Eric Zorn criticizes Ron Gidwitz; Berkowitz comments on Zorn's comments, and Blagojevich, Vallas, Kirk, Judy Baar, Corinne Wood, Rahm Emanuel, Luis Gutierrez, Pat O'Malley, Biggert, Schoenberg and, oh so many more, are mentioned.

Chicago Tribune columnist and blogger Eric Zorn, although perhaps a bit of a school voucher-phobe, in a May 13 entry in his blog, very nicely links to and quotes from our “Public Affairs,” show with Ron Gidwitz, which is airing this Monday night, May 17th, through-out the City of Chicago on Cable Ch. 21 [CANTV]. As to Zorn's comments, See, excerpt, directly below, from Eric Zorn’s blog See, also, our May 13 and May 11 blog entries, below, for more about our show with Illinois State Board of Education Member and businessman Ron Gidwitz. ******************************************************************



Persistent school voucher-phile Jeff Berkowitz elicited an endorsement of his cause from former state school board chair Ronald Gidwitz during a recent taping of this cable-TV talk program "Public Affairs."

Berkowitz: So, you choose to exit the public schools. I don't criticize that. In fact, I think you are exercising a rational consumer choice. But now, Ron Gidwitz, wouldn't you like to give other parents who may not have the means that you have-- give them the $9,000 [voucher], put it in this backpack, and strap the backpack on each kid in the public schools, the parents will decide if they want to exit the public school and go to a private school. Give them that school choice. Here is the backpack.

Gidwitz: I'll take it.

ERIC ZORN comments:
This isn't terribly surprising. Gidwitz, the former Helene Curtis Industries Inc. CEO, is a high-profile Republican. Still, you'd hope that a member of the state board of education would be a stronger backer of public schools.

Zorn is wrong when he asserts Gidwitz’s straightforward endorsement of school vouchers was not terribly surprising. Zorn thinks Gidwitz's support of school vouchers is predictable because Gidwitz is a high profile Republican. I wish that were the case, Eric.

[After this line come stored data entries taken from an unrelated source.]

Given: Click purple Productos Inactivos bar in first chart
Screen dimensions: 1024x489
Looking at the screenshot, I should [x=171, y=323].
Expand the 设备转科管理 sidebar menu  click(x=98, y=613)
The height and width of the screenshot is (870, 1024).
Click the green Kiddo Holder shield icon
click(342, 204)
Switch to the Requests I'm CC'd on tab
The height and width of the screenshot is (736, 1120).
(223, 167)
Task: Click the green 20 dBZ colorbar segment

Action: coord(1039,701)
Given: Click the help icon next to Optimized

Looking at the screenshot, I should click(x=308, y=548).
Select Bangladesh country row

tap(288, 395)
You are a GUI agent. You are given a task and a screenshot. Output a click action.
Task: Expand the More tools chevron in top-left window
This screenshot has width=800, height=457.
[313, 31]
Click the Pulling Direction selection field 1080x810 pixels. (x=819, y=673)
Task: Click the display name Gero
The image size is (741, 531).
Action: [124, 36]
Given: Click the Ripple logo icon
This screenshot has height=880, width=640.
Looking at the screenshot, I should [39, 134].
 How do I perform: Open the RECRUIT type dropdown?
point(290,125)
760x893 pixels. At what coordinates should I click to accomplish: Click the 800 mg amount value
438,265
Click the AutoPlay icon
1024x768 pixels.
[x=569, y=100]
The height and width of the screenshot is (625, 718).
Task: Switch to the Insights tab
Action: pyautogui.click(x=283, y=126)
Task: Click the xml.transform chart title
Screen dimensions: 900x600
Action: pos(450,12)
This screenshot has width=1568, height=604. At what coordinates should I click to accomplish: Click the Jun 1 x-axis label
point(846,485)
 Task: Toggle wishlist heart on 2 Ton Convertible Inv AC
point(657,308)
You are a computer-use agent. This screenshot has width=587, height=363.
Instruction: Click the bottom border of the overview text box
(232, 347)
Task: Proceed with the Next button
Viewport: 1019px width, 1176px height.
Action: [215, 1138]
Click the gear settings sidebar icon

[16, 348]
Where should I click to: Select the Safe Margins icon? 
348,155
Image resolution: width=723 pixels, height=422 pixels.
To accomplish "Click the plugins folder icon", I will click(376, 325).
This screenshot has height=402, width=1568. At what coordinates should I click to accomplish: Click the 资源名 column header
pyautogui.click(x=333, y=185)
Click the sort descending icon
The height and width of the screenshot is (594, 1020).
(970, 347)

Being a “high profile” Republican implies, more often than not, that the pol is a voucher-phobe, or at least not a voucher enthusiast. For example, Jim Ryan was the “high-profile,” Republican candidate for Governor for 2002—and he didn’t endorse school vouchers. On the contrary, Jim Ryan said he favored charter schools but said his education plan did not include school vouchers. Corinne Wood, a primary opponent of Jim Ryan’s, was a little more open to the concept of school vouchers, and she said she would be willing to support some pilot voucher programs, but she was far from a straightforward voucher endorser. Patrick O’Malley, a former State Senator and another gubernatorial primary opponent of Jim Ryan's in 2002, was and is an unequivocal voucher supporter, but one out of three hardly suggests identifying all high profile Rs as voucher endorsers. Former Gov. George Ryan did not favor school vouchers—but, as we learned, it did not matter too much what George said in terms of signifying what he believed or would ultimately do.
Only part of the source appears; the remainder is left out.